Tool Use & Agents — NLP Journey

Concept page — nothing to run Every earlier stop on this journey ships a small program you can run on a laptop. This one does not. The defining feature of this era is scale — of data, compute, and model size — far beyond what a single machine can reproduce. So this page explains the idea rather than executing it.

How it works

A frontier model is still, at its core, a next-token predictor. What changed is what it is allowed to emit. Instead of only producing prose, the model can produce a tool call: a structured request to run code, search the web, query a database, or read and edit a file. The surrounding system executes that request and hands the result back to the model as more text to condition on. The model's vocabulary of actions is suddenly as wide as the software around it.

That feedback turns a single prediction into a loop. The model observes the current state (the task, plus whatever results have come back so far), decides what to do next, acts by calling a tool, then observes the result — and repeats, until the goal is met. The language model has become the controller of a perceive–act cycle. No single forward pass has to be right; the loop can check its own work, retry, and adjust.
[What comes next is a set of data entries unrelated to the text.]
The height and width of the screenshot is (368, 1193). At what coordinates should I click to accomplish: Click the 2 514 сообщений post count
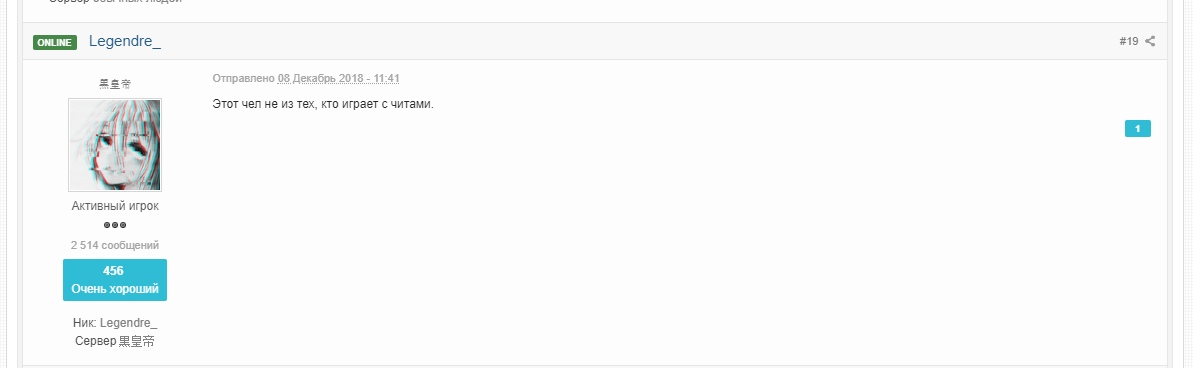coord(115,246)
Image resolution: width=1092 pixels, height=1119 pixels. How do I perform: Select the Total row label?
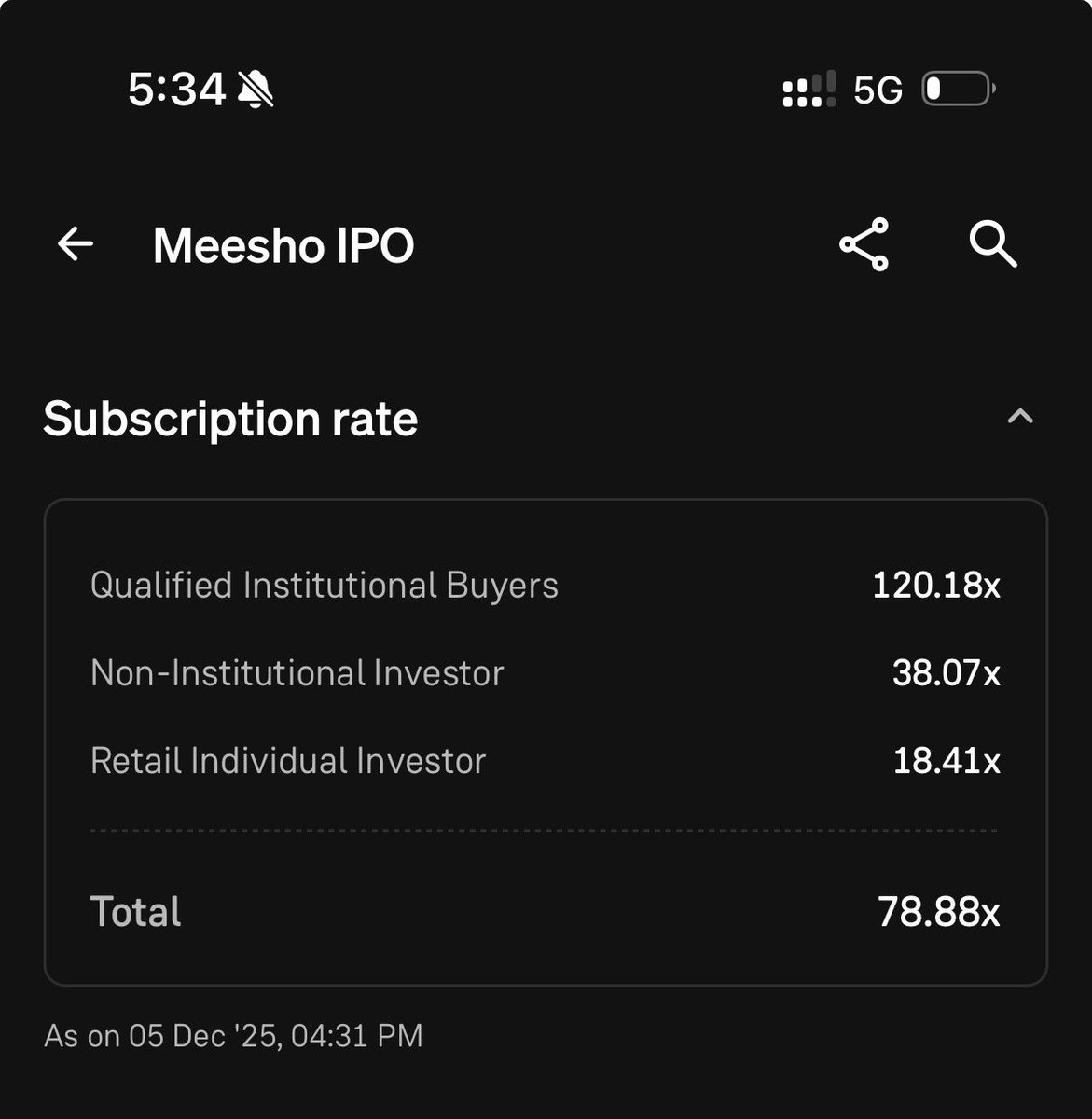[136, 911]
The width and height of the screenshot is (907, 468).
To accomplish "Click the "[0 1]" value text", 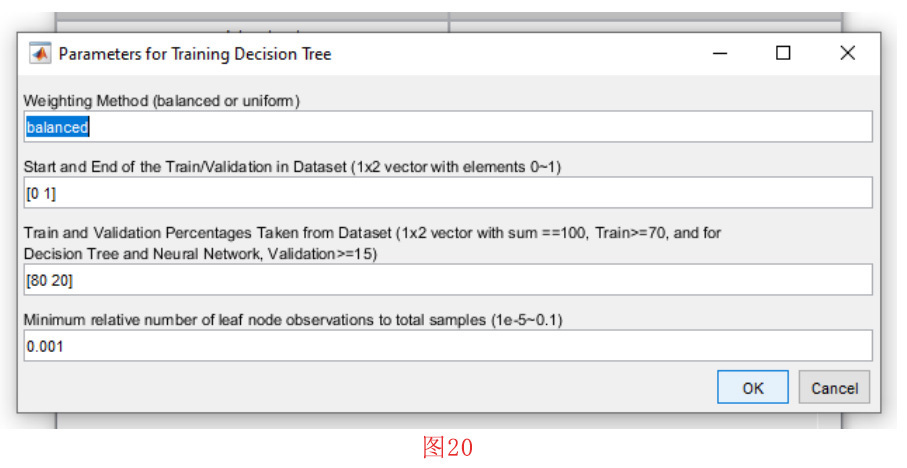I will pyautogui.click(x=41, y=192).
This is the shift from “what can a model say?” to “what can a model do?” And notice what the loop quietly absorbs: a retrieval call is exactly the TF-IDF ranking from earlier in this repo; a code-execution step is plain classical computing; an embedding lookup is the word-vector cosine similarity. Every technique in this museum reappears here as a tool, now invoked under the direction of a language model. Fittingly, this very repository was explored and extended by exactly such an agent — reading files, searching the corpus, and writing the page you are looking at.

The language model sits at the centre as a controller. It runs an observe → decide → act cycle; the act step branches out to real tools — web search, code execution, a database, the filesystem — and each tool's result is fed straight back into observe, closing the loop. The cycle turns one prediction into a goal-directed sequence of actions.

Where it falls short

Errors compound across steps. A single prediction can be wrong and harmless. In a loop, a mistake early on becomes the input to every later step — a wrong assumption, a misread file, a bad search — and can quietly derail the entire task long before anyone notices.

The safety surface widens dramatically. A model that can only talk can, at worst, say something wrong. A model that can act — run code, edit files, hit external services — can do something wrong, or be steered into doing harm. Giving a pattern-matcher real-world levers is a genuinely different risk than giving it a microphone.

Loops can fail as loops. Agents get stuck repeating themselves, thrash between dead ends, run up unbounded cost, or pursue a subtly wrong interpretation of the goal with great persistence. Autonomy multiplies both the upside and the ways things go sideways.

The substrate has not changed. Underneath the tools and the loop is the same next-token pattern-matching this whole journey is built on. Wrapping it in actions adds capability, not guaranteed correctness, reliability, or understanding.